## SELECTION:
....
# A&C influenced computer desk



## Kudzu (Dec 23, 2008)

Been working on this off and on. This is something I really want to build. Actually I want to design a whole new set of funiture for my office and this is just the first piece.

No decisions have been made but i am thinking maple and Walnut. Not a big fan of two tones pieces but I like this one. I prefer solid wood furniture but I am considering plywood for most of this one. It make is simpler to construct and nice and solid since it will be used for many years.

The computer tower will go on one of the lower units. The other will get a few drawers. This will most likely be a credenza. My plan is separate table/desk in front of this unit. But I am still back and forth on that one.


----------



## justin2009 (Jan 5, 2009)

I like that. It's nice to have a place to store the computer out of the dust. My computer gets so nasty sitting on the floor beside the desk. That will look nice in two tone or all the same, either way!


----------



## BHOFM (Oct 14, 2008)
....
## RECORDS PROVIDED:
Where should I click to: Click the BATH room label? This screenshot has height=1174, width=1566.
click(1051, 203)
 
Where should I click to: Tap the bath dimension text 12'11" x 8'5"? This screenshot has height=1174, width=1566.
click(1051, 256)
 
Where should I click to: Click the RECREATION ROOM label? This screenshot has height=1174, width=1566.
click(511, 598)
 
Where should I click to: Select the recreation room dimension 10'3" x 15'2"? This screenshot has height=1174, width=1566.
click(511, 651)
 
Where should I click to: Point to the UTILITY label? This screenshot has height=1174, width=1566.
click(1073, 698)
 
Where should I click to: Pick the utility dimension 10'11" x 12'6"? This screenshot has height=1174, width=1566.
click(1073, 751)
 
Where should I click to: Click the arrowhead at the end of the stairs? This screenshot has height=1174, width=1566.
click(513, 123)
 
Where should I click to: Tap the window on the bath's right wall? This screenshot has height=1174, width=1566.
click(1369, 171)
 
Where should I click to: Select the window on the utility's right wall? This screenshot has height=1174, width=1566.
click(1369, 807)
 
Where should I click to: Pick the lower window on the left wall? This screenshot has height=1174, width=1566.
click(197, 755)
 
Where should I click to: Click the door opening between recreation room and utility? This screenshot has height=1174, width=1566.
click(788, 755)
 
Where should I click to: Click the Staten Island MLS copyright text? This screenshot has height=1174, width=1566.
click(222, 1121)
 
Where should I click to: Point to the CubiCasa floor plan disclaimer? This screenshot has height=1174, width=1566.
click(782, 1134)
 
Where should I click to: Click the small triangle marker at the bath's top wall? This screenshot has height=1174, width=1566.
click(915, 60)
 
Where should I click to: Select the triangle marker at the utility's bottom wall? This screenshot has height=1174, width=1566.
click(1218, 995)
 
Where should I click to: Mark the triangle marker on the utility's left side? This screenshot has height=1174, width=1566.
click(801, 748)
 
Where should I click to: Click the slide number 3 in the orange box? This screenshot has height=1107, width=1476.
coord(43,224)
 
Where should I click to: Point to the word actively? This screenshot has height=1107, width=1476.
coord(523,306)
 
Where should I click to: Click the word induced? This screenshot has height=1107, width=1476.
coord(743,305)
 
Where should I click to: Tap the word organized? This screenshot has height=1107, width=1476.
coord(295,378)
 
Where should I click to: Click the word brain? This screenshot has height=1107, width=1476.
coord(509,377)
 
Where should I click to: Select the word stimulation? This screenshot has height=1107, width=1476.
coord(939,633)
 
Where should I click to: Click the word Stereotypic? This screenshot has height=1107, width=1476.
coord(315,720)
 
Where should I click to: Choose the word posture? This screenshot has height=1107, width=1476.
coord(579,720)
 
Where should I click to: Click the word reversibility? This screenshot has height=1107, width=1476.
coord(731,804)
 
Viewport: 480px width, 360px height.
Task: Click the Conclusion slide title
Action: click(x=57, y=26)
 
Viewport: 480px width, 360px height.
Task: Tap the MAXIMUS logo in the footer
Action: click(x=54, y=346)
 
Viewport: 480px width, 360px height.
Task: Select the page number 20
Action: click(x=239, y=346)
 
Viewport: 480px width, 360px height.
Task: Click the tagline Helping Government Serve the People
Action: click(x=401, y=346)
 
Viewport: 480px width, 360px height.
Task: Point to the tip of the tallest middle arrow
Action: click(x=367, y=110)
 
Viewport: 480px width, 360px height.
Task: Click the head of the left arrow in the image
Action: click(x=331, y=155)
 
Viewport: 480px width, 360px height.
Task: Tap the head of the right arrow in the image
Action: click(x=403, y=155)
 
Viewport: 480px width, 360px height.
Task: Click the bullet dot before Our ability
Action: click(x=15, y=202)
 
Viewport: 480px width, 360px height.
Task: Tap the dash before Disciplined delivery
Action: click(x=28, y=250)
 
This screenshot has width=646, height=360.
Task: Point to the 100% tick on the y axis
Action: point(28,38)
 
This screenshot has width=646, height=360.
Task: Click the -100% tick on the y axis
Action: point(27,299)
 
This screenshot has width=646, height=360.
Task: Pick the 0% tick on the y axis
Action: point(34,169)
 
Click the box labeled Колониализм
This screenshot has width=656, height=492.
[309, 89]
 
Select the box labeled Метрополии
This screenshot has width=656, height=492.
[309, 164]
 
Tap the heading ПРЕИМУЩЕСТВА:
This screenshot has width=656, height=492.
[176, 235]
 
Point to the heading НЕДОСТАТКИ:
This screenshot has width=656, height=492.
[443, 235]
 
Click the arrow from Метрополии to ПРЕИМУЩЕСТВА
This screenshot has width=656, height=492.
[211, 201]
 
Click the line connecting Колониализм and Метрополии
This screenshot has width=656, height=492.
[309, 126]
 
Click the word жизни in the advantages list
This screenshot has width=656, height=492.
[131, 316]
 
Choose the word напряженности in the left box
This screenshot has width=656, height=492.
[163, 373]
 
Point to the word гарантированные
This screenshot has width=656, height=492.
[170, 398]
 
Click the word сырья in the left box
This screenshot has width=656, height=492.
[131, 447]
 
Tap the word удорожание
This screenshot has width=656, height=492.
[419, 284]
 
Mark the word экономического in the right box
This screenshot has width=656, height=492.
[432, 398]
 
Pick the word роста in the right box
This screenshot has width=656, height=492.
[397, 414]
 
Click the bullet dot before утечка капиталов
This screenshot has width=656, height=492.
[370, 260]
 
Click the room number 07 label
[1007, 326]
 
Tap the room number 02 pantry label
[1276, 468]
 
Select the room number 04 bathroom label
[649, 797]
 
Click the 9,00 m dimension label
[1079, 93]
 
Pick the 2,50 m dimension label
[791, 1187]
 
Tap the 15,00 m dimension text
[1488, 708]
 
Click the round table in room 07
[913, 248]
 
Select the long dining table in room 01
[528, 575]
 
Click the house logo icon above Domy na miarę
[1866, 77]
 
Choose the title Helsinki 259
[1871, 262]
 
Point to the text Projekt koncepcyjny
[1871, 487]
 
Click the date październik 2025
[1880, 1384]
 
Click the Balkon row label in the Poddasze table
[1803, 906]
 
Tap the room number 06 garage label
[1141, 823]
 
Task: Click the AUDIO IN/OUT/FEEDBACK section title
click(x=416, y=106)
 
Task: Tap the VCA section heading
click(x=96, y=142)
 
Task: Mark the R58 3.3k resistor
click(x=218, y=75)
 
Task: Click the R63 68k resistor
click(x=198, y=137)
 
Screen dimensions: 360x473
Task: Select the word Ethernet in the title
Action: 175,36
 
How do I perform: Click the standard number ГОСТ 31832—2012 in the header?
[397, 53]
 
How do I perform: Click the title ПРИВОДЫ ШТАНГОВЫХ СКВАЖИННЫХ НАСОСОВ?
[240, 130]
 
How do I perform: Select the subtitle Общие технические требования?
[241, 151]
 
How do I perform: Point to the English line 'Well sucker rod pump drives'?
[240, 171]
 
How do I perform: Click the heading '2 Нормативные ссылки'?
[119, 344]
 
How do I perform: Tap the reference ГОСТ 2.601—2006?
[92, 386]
....
## SHORT EXERCISE 1:
From the computer desk thread, copy the passage from "I like that." to "same, either way!" word for word.
## SHORT EXERCISE 2:
In the computer desk thread, which two woods is Kudzu thinking of using?
## SHORT EXERCISE 3:
According to the computer desk thread, why is Kudzu considering plywood for most of the desk despite preferring solid wood furniture?

## CORRECT ANSWER 1:
I like that. It's nice to have a place to store the computer out of the dust. My computer gets so nasty sitting on the floor beside the desk. That will look nice in two tone or all the same, either way!

## CORRECT ANSWER 2:
Maple and walnut.

## CORRECT ANSWER 3:
Plywood would make the desk simpler to build. It would also make it solid, which matters because the desk will be used for many years.